Imam al-Bukhari, dikenal
punya hafalan luar biasa. Hafalannya ratusan ribu hadits. Matan plus sanadnya. Kutubus
Tis’ah yang ada 9 kitab hadits itu (Shahih Bukhari –sampai-- Musnad Ad-Darimi),
kalau dirata-rata per kitab berisi 7.000 hadits, maka total haditsnya baru 63.000.

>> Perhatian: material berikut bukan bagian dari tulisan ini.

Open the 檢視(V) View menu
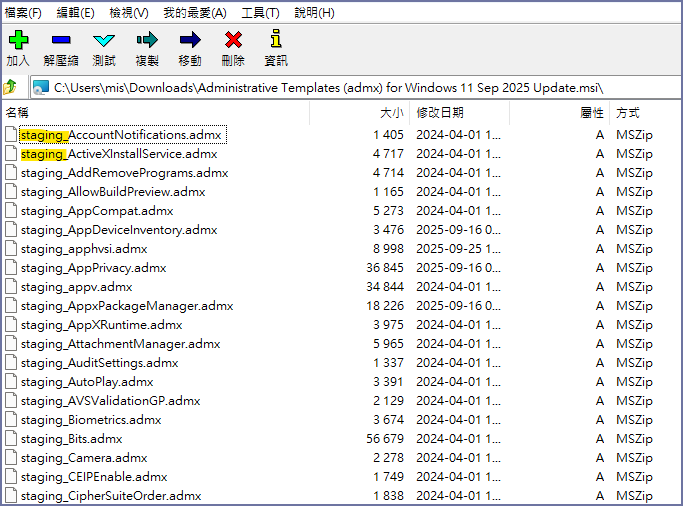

Jauh di bawah hafalan Imam Bukhari.
Salah satu sosok akhir zaman
di Indonesia yang masyhur dikenal hafal Kutubut Tis’ah ialah Hadratus Syaikh
Hasyim Asy’ari—pendiri NU.
Lha, ustadz zaman now
(termasuk saya—malu); hadits kitab Arbain Nawawi yang jumlahnya hanya 42
hadits, belum hafal-hafal juga sejak MI dulu.

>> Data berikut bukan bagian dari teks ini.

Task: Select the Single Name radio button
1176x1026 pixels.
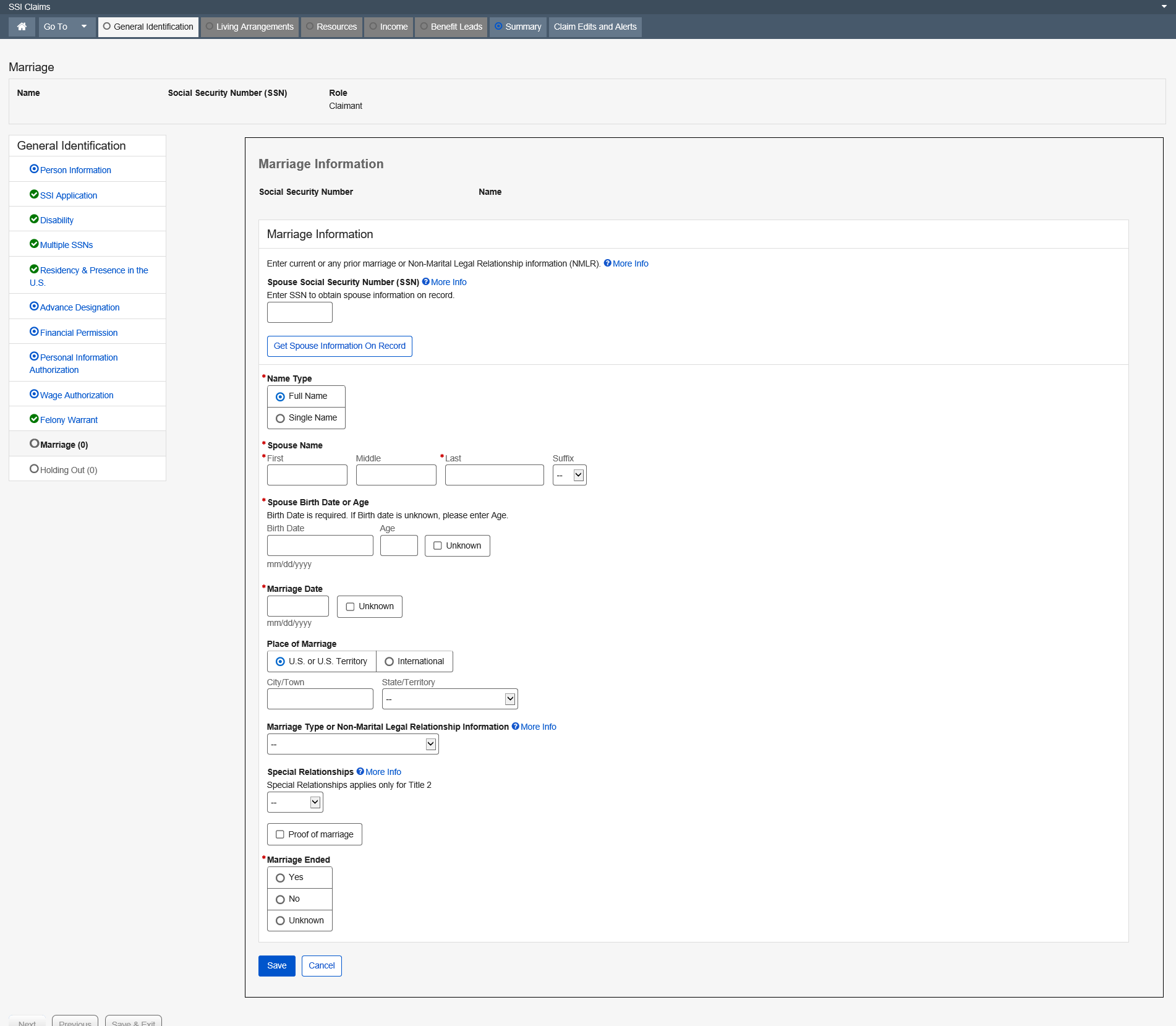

Gus Bahauddin Nursalim—yang pengajiannya
sering saya jadikan rujukan tulisan di FB, dikenal punya hafalan luar biasa
pula. Hafal Alquran sejak usia kecil. Hafal matan beberapa kitab rujukan utama
di pesantren salaf. Beliau mengaku heran melihat orang yang sulit menghafal. Hehehe....
Apa rahasianya?
Sama dengan Imam al-Bukhari.
“TIDAK MAU MENGHAFAL SELAIN
ILMU”
Imam Bukhari dalam profil
beliau yang ditulis Ibn Hajar dalam Mukaddimah Fathul Bari, dijelaskan bahwa
Imam Bukhari tidak pernah membeli sesuatu sendiri. Tidak pernah memikirkan
harga sebuah barang yang dibelinya. Tidak perhitungan dengan apapun yang tidak
ada hubungannya dengan ilmu.
Sehingga,
Pernah suatu malam Imam
Bukhari berniat menjual salah satu barangnya.
Malam itu, datang seorang
pembeli. Dia menawar dengan harga 500 ribu dirham.
Imam Bukhari diam saja,
karena masih sibuk dengan urusan lainnya.
Esok pagi,
Datang calon pembeli
lainnya.
Dia menawar dengan harga
10.000 dirham (dua kali lipat dari penawar pertama).
Apa jawab Imam Bukhari?
“Sebentar, kalau tidak
salah, tadi malam ada yang mau membeli barang ini seharga 500 ribu dirham.”
Pembeli kedua kaget.
“Yang bener, wahai Imam. Mana
mungkin engkau jual barang itu dengan harga yang lebih murah?”
“Seperti itulah agama
mengajarkan. Siapa yang datang duluan, dia yang berhak membeli,” jawab Imam
Bukhari. Tak menghiraukan potensi memperoleh harga yang lebih besar.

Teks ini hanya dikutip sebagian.